Transcribe nothing but the lines from the one with "Given: Click the" to the end of the entries, both included, keeping each exact and leaving every picture out.

Dataset entries
↓

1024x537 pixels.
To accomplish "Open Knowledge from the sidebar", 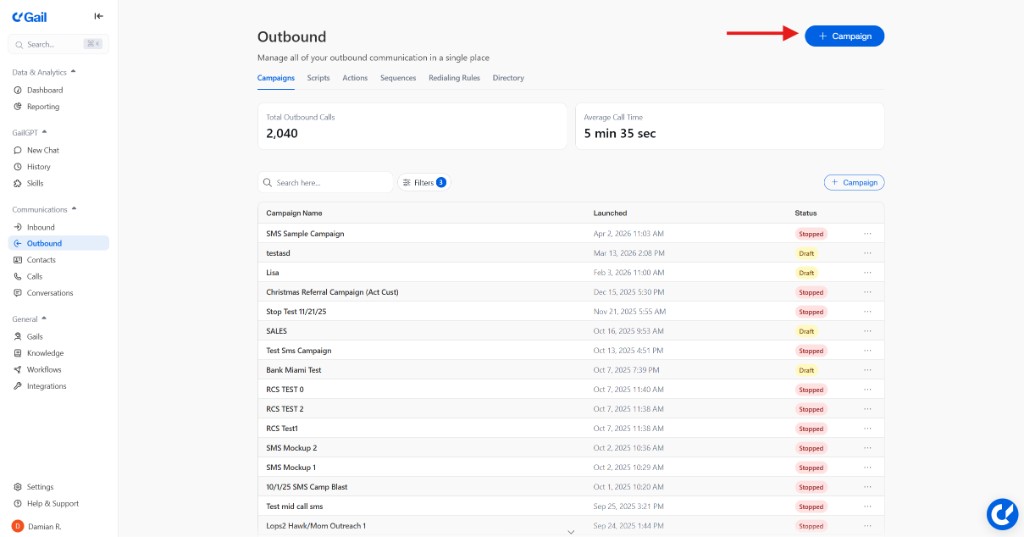I will click(x=45, y=353).
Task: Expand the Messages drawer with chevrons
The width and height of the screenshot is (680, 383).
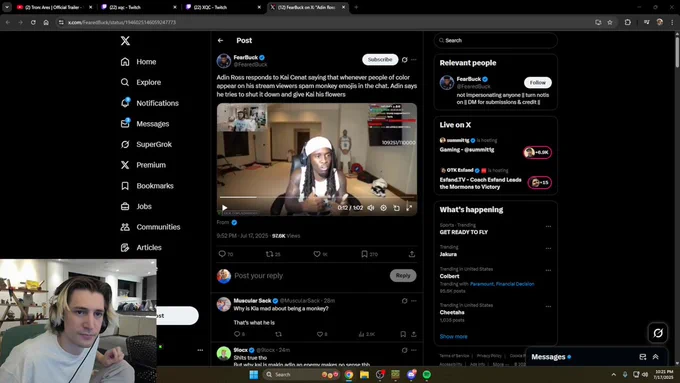Action: click(x=655, y=357)
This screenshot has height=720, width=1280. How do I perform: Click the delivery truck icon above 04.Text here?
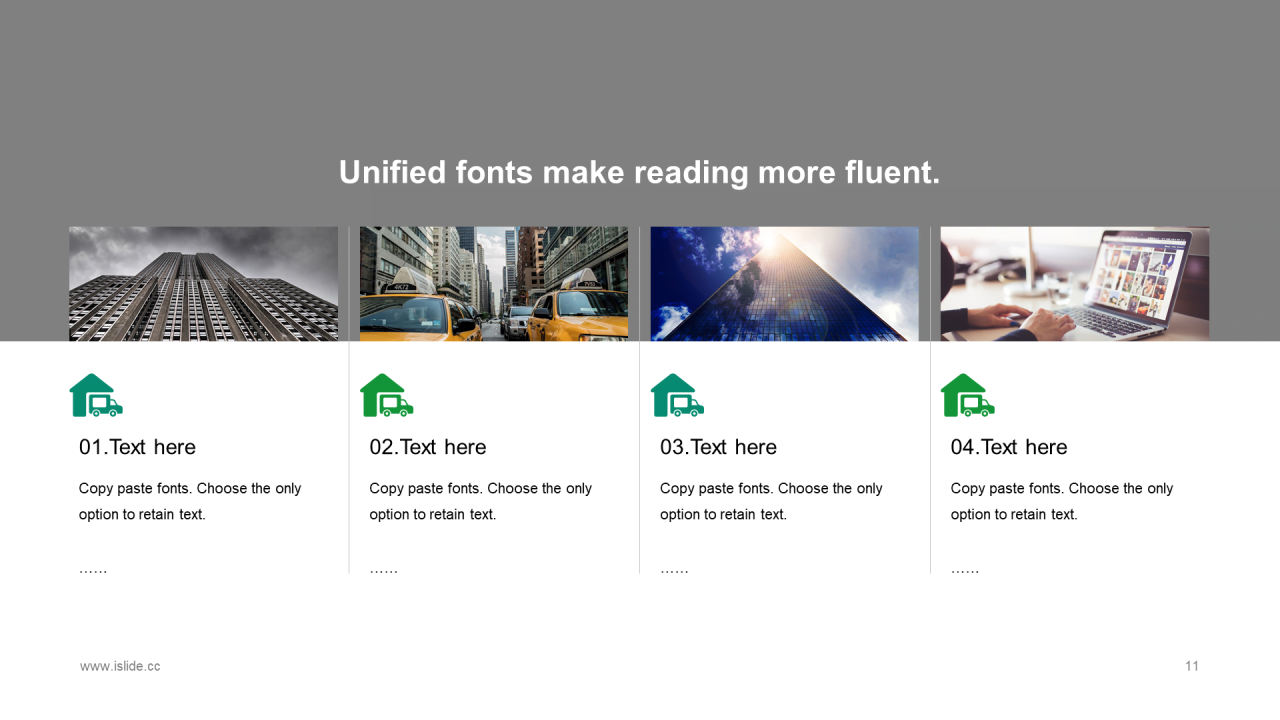click(968, 395)
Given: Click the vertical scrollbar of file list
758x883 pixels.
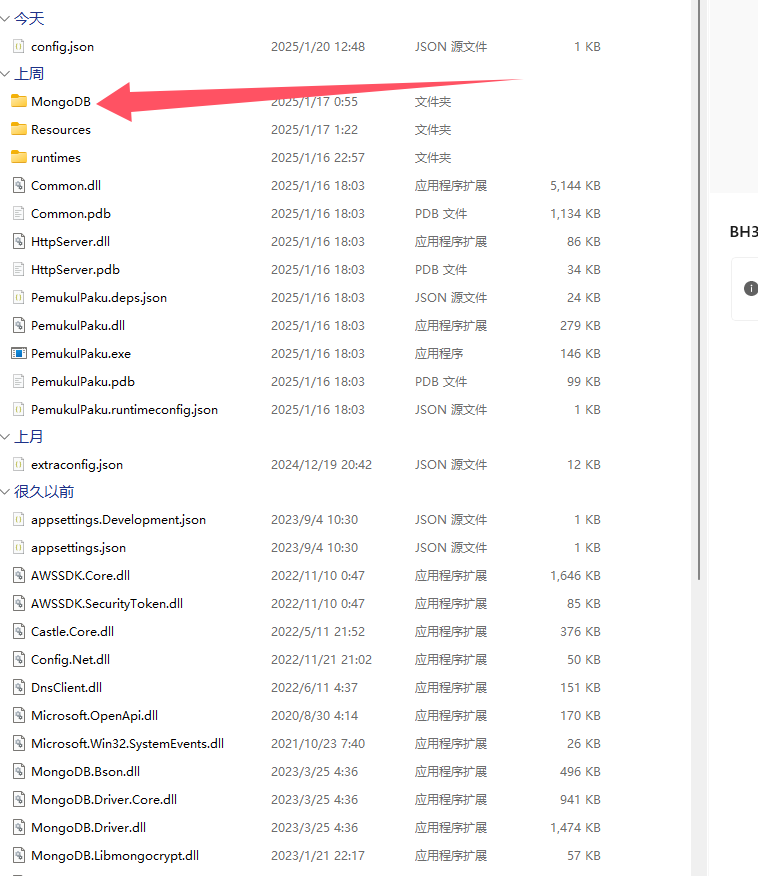Looking at the screenshot, I should tap(697, 300).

↑

## Solution to the problem
Given: Click the vertical scrollbar of file list
758x883 pixels.
Looking at the screenshot, I should tap(697, 300).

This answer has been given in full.